Дети посмотрели в направлении пристани.
По гладкой, беззаботно сверкающей на солнце поверхности океана в направлении города быстро неслась какая-то огромная черная стена. То была волна — если, конечно, стофутовой высоты чудовище с грозово клубящейся вершиной можно назвать волной, — и эта волна вздымалась все выше и выше, а потом вдруг разломилась на две половины, одна из которых устремилась обратно в море, а другая…
— О Господи! — воскликнула Антея. — Бедный город! Бедные, бедные люди!
— Да ведь все это было много тысяч лет тому назад, — попытался успокоить ее Роберт, но голос его при этом явственно дрожал. На мгновение дети прикрыли глаза. Они не осмеливались смотреть вниз, ибо огромная волна уже накрыла собой первые подступы к городу, начисто слизнув с лица земли причалы и доки и стерев в порошок склады и мастерские.

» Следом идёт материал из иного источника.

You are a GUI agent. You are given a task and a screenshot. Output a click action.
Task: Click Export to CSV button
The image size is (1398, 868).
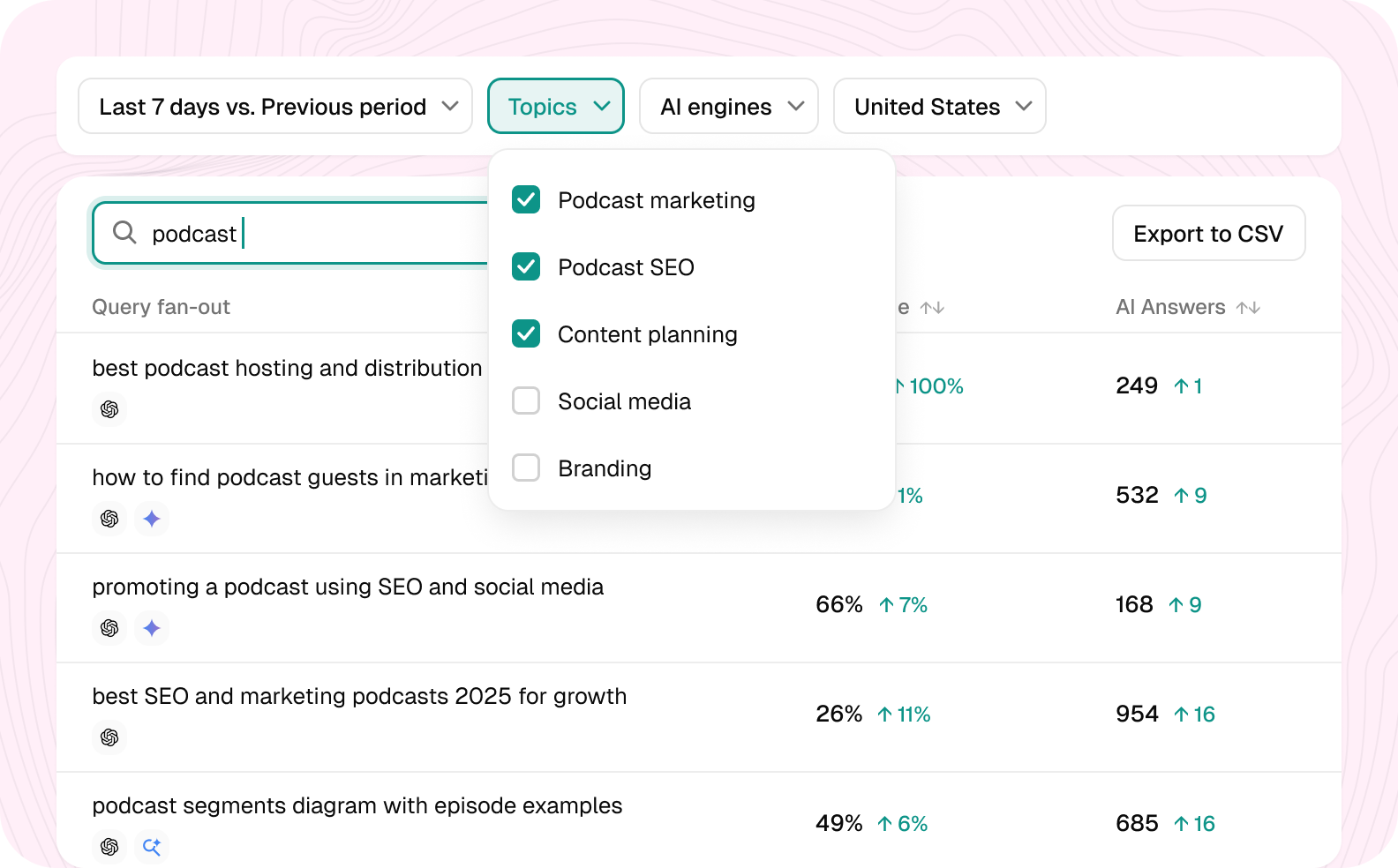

Она вырывала огромные камни из крепостных стен и мостов и наподобие ядер швыряла их в лица храмов и дворцов, она с легкостью подхватывала большие корабли и обрушивала их на крыши домов, а потом размазывала и то и другое по опоясывавшим склоны холмов садам и фермам. Она распыляла на атомы все золотое, серебряное и орихальковое великолепие Атлантиды.
А затем наступила передышка. Волна немного помедлила и устремилась обратно к морю.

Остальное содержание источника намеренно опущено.